[Start of section]

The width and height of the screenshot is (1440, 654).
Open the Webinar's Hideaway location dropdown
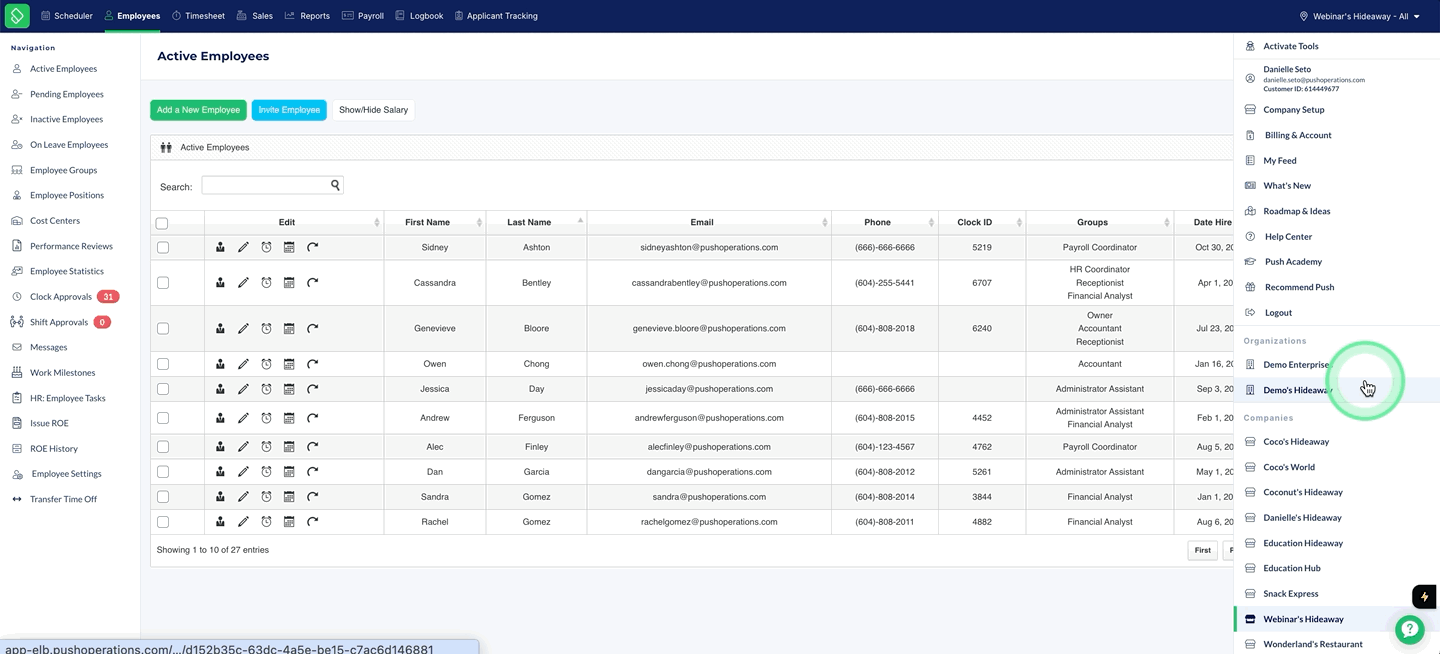[1359, 16]
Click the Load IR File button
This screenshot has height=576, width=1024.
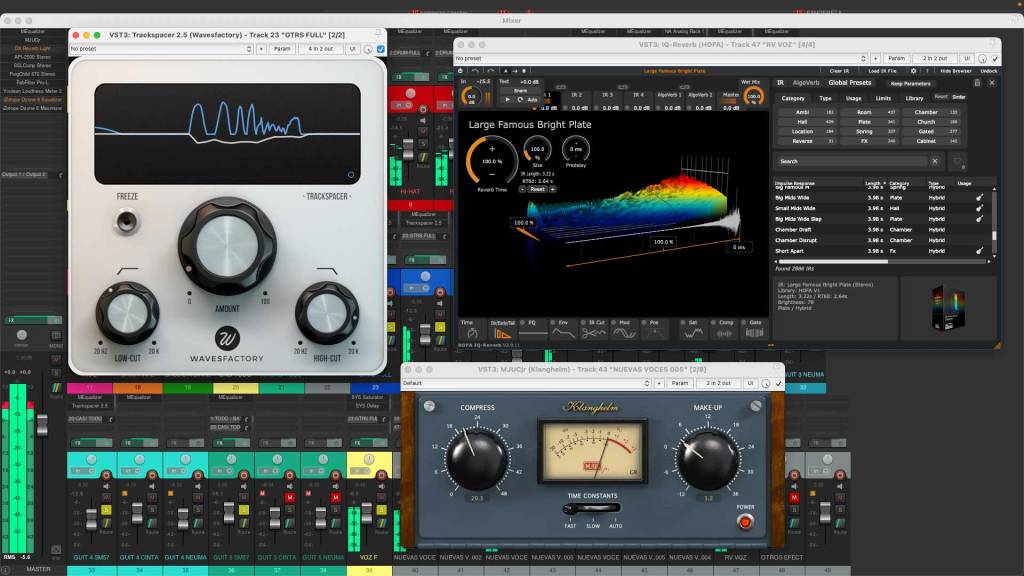click(x=881, y=71)
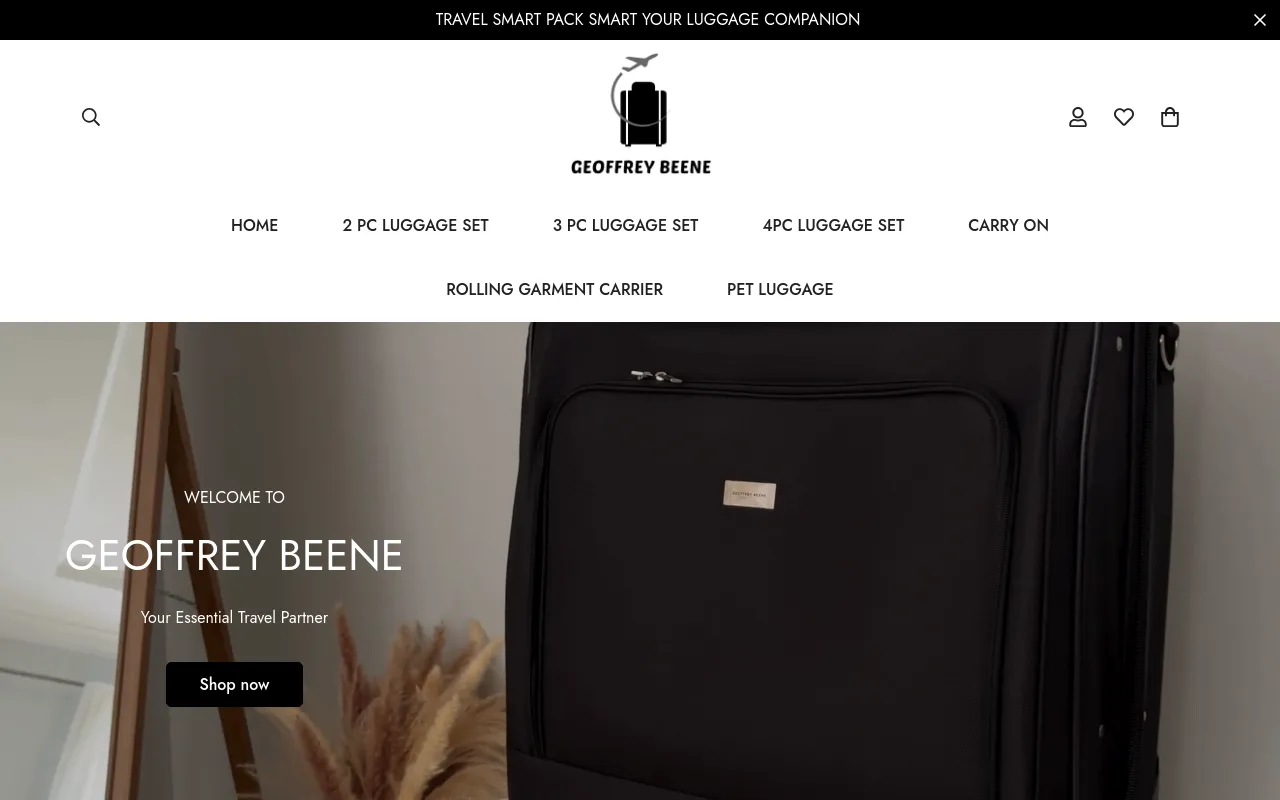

[End of section]

Give the listing above again exactly, minus any images.

The width and height of the screenshot is (1440, 654).
Open the Webinar's Hideaway location dropdown
[1359, 16]
Click the Load IR File button
This screenshot has height=576, width=1024.
click(x=881, y=71)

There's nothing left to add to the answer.